Firstly, as a gal who has battled “strong thighs” since maybe before I could walk, how could I not subscribe to that one?! I used to blame – yes, BLAME – my athletic legs on my father putting me on a horse before I could walk. Really, it’s genetic, and I’m going to point to my paternal side because all the women on Mom’s side have longer, leaner legs than I EVER could. I don’t know where these densely muscled legs came from, but I love them.
This is also a find your tribe and love them hard shout-out. There are so many strong women, and a few men, who are my tribe or have been pivotal in my fitness journey over the years. But CVG – Constantly Varied Gear – does community like no one else. They have expertise, candor and a business plan that should be the envy of all. I came for the leggings – they really are the best out there – and am digging in deeper because of their Facebook Group, but this reluctant podcast listener is hooked.
I have an amazing tribe and I’ve been blessed with very talented coaches, but good grief I wish I could go back in time and have had these women and their empowered candor years – YEARS! – ago. I knew 20+ years ago when the first doctor told me even yoga was too dangerous for me that not moving wasn’t going to help me recover from my nerve damage and back injuries, but no one else was giving me movement advice. For YEARS, I’ve plodded along, trying to find someone who didn’t seem to be giving me bad advice in the name of medical expertise. I’m supremely grateful for the gym and coaches who got me back into fitness as a way of life, who eased me into lifting again, but over a year ago, I knew they weren’t the forever answer for me.

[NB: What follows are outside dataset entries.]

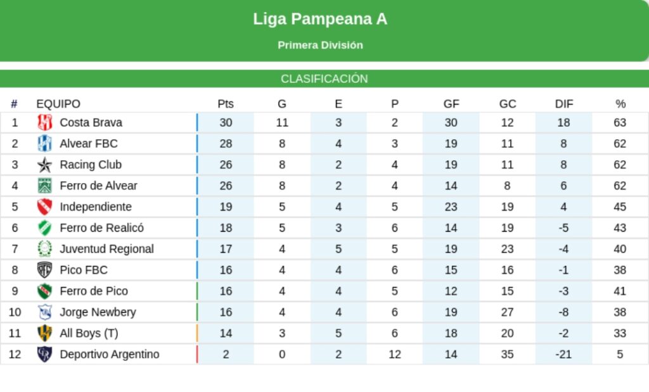Click the Costa Brava club crest

45,122
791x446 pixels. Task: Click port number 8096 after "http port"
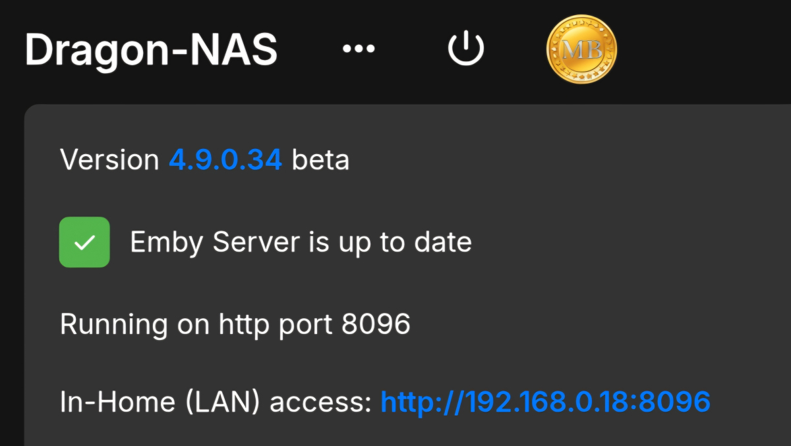click(x=376, y=324)
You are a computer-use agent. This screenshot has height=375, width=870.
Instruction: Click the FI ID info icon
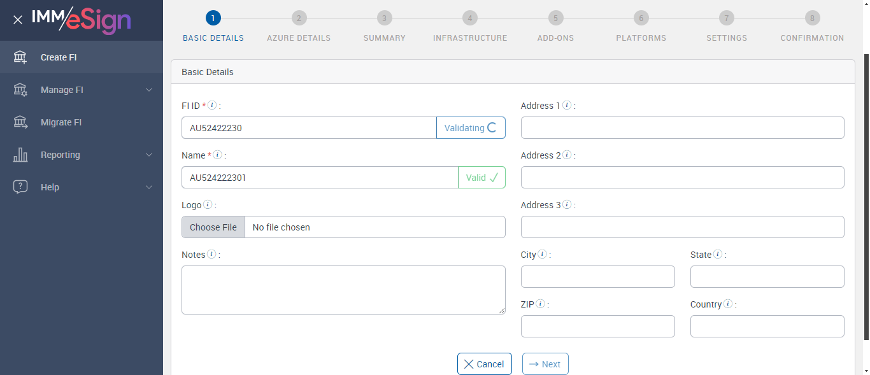pyautogui.click(x=213, y=106)
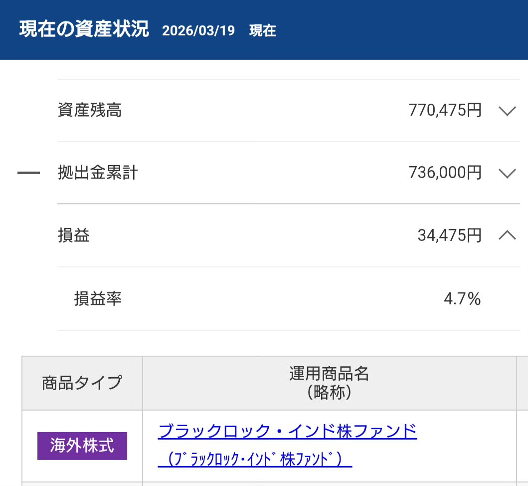Select the 770,475円 balance amount
Image resolution: width=528 pixels, height=486 pixels.
445,110
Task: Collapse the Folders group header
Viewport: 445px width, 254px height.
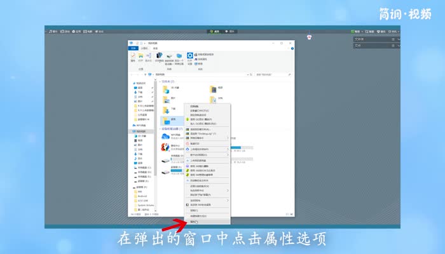Action: [x=160, y=81]
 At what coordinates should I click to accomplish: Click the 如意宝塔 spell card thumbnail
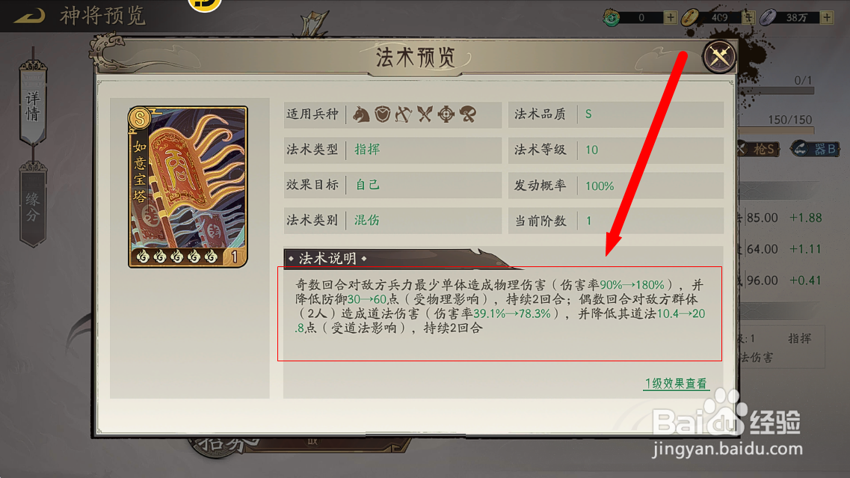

I kept hearing buzz words that made sense, but couldn’t quite find the right TRULY functional fitness programming for me. That’s another story for another day, but in the past week, I’ve realized that despite my generally good disposition and my life-long experience in sports/fitness, I’ve never addressed or trained the biggest part of the process – my mind.

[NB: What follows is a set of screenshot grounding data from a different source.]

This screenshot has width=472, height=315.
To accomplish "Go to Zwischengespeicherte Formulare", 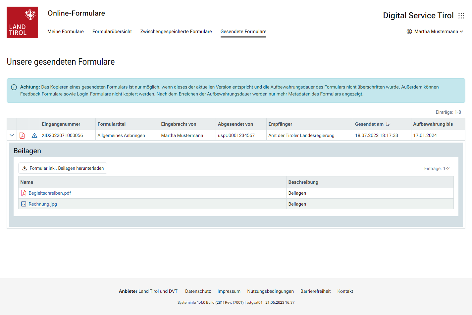I will coord(176,32).
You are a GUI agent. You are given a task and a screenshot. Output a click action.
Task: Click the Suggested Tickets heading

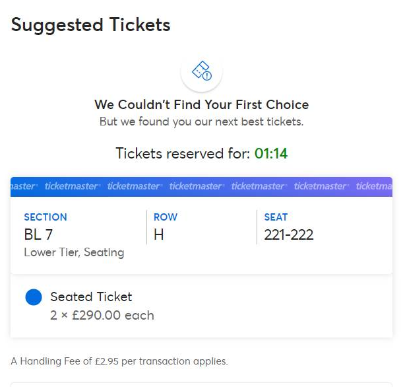pos(91,25)
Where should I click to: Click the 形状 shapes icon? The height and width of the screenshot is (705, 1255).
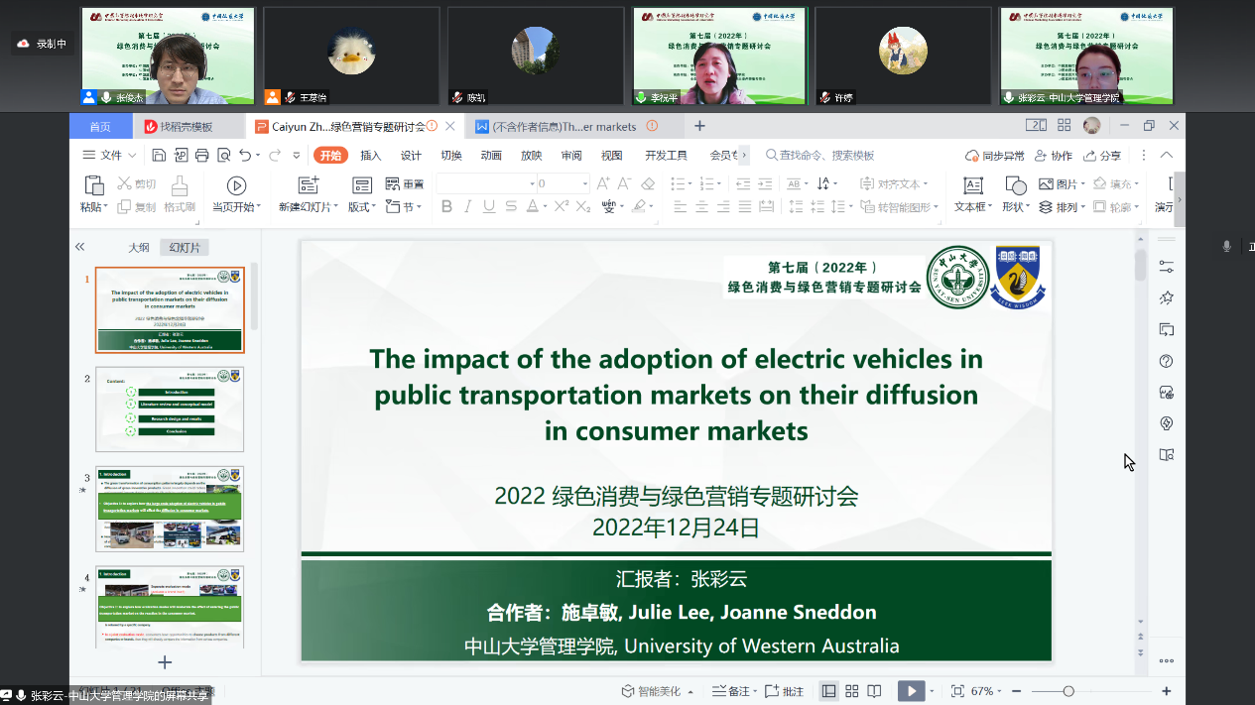[x=1015, y=185]
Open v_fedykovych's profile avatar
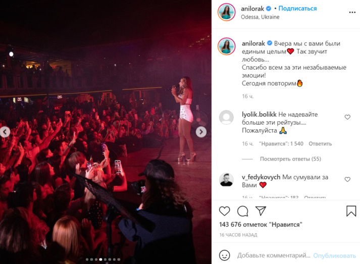The width and height of the screenshot is (360, 264). click(x=226, y=180)

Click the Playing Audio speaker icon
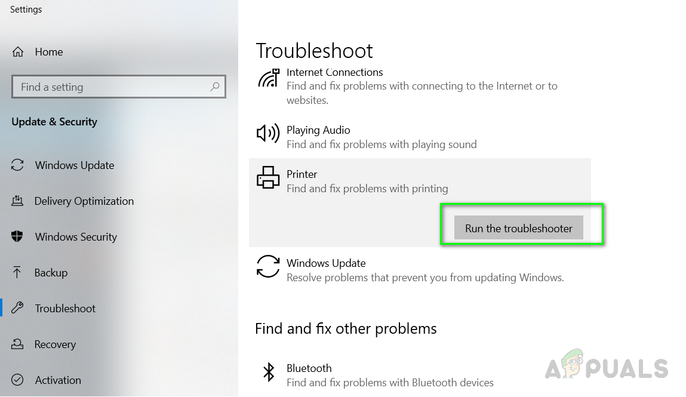pos(268,134)
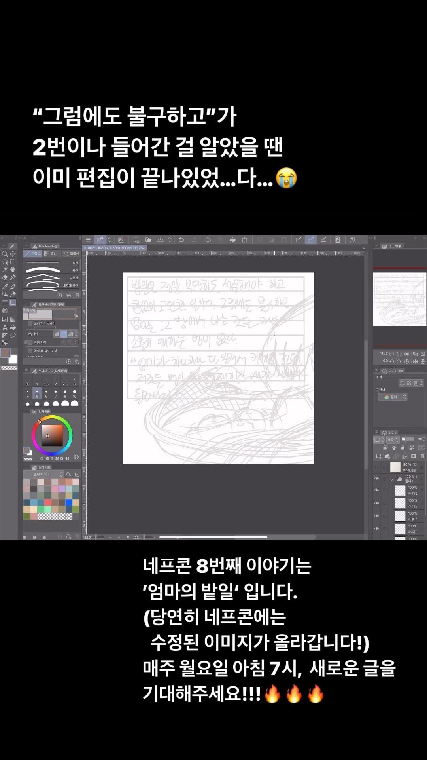This screenshot has height=760, width=427.
Task: Check the 확정 후 각도 조정 option
Action: pos(30,351)
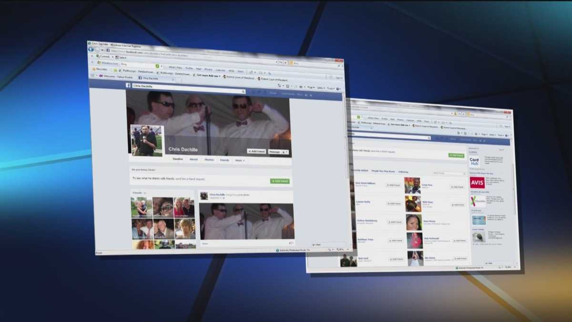
Task: Switch to the Photos tab on Chris Dachille's profile
Action: pos(210,160)
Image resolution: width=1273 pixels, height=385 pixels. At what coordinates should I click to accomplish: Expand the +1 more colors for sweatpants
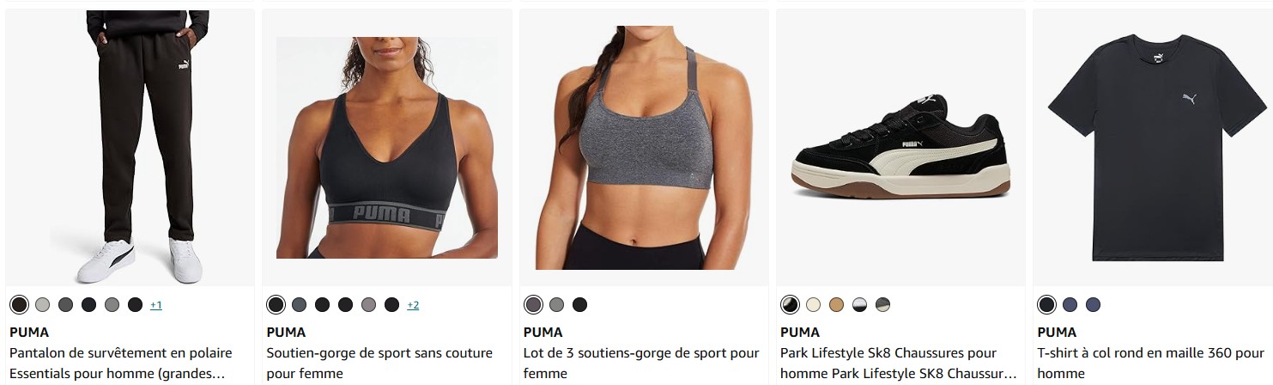(x=156, y=305)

All the way back to ice skating, I’ve excused any compliments and brushed off all success with some variation of “yeah, but…”

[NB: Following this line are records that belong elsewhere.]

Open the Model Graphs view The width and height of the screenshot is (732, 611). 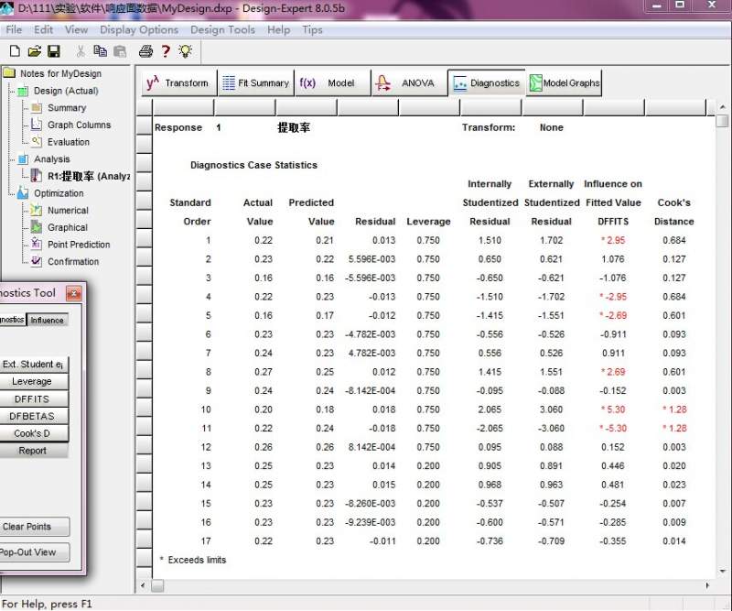[564, 82]
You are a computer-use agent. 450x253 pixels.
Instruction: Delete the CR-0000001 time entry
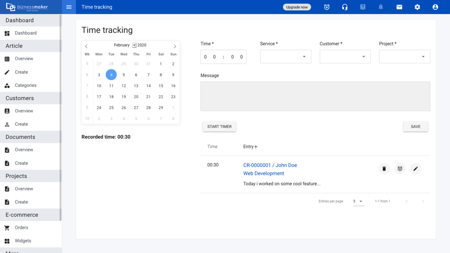(x=384, y=169)
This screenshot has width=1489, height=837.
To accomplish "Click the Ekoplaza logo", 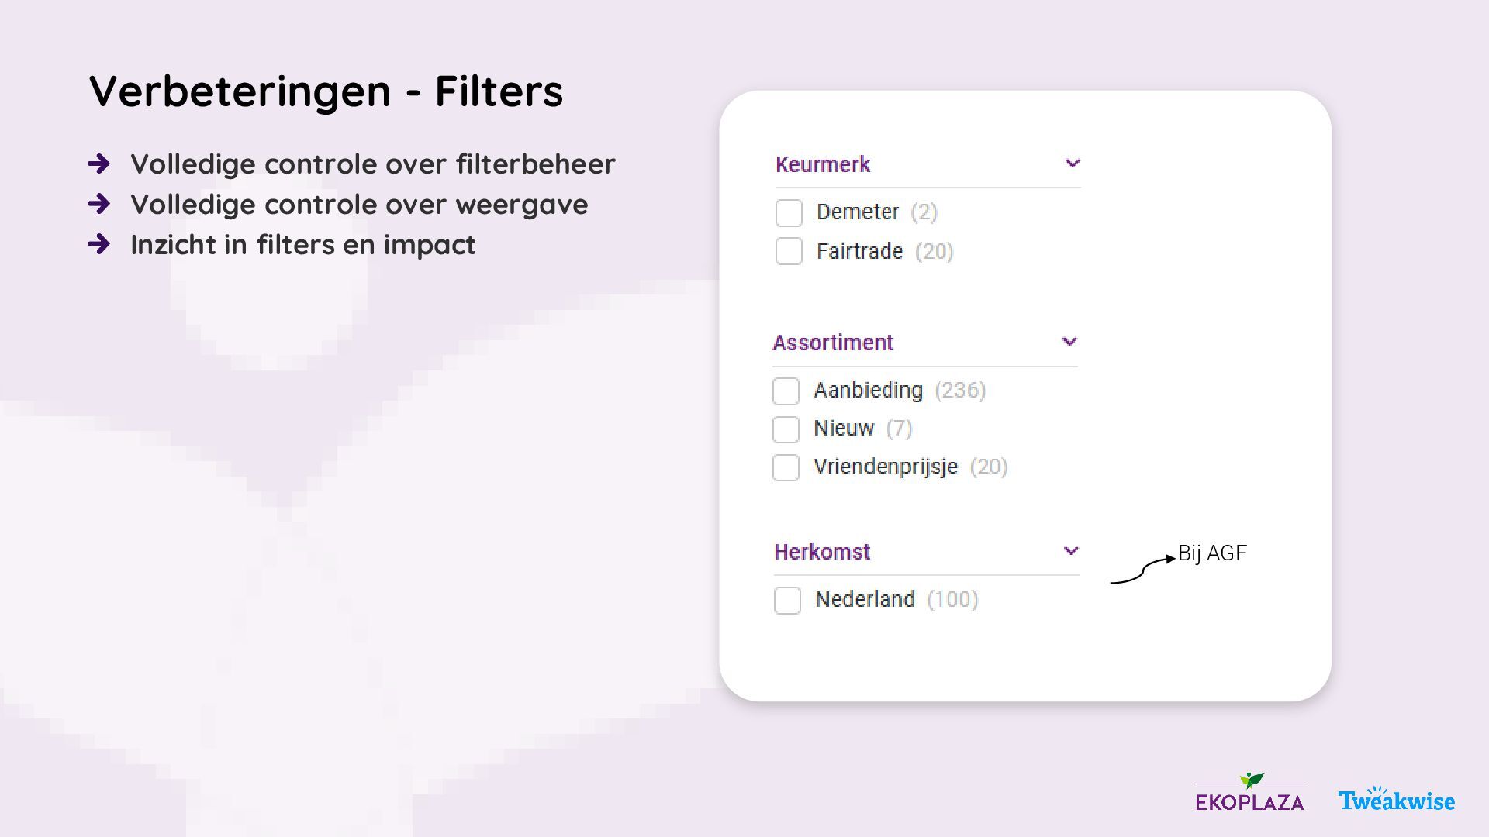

Let’s avoid the time machine and just look at the one, shining, beautiful, huge gold medal from my first powerlifting meet. Last I knew, I am still a state record holder, and yet, I wave off any and all recognition of my performance that day with “Yeah, but I was the only one in my age/weight class!” True, but the fact that one or two of those records stood for a couple of years means it wasn’t all the good fortune of being the only one in that class that day. And you know what?! Even if that was the ONLY reason I won, it doesn’t diminish my efforts or results.
I think a lot of us, especially as women, were taught – directly or not – that pride is all bad and that humility is all good. There’s a meme one of my friends and I share with each other every time we see it… because it’s so very true. There are countless studies and references that illustrate that certain traits are admired in male leaders/bosses and condemned in women in the same roles. That’s also a topic for another day, but what I do want to address is the power – as in empowered – that comes from success in athletics or anywhere.
When we feel strong – physically, mentally, spiritually, etc. – we carry ourselves differently, but it’s bigger than that. “Yeah, but…” is part of an old regime I no longer want to embrace. It diminishes the compliment someone is trying to give me. It dismisses my own accomplishments. It may discourage someone observing the whole mess, who thought “If she could do it, maybe I could too?” but after I make excuses for why it isn’t a big deal, why would she feel inspired?! We never really know who is watching, who is listening, who is reading.
It’s more than okay to be admired, to be an inspiration. Each and every one of us does more than one thing well enough that we can show someone else how to do it, and we owe it to the world to share our strengths. Everyone can smile, a real smile that lights up her eyes. Sometimes it really is that simple.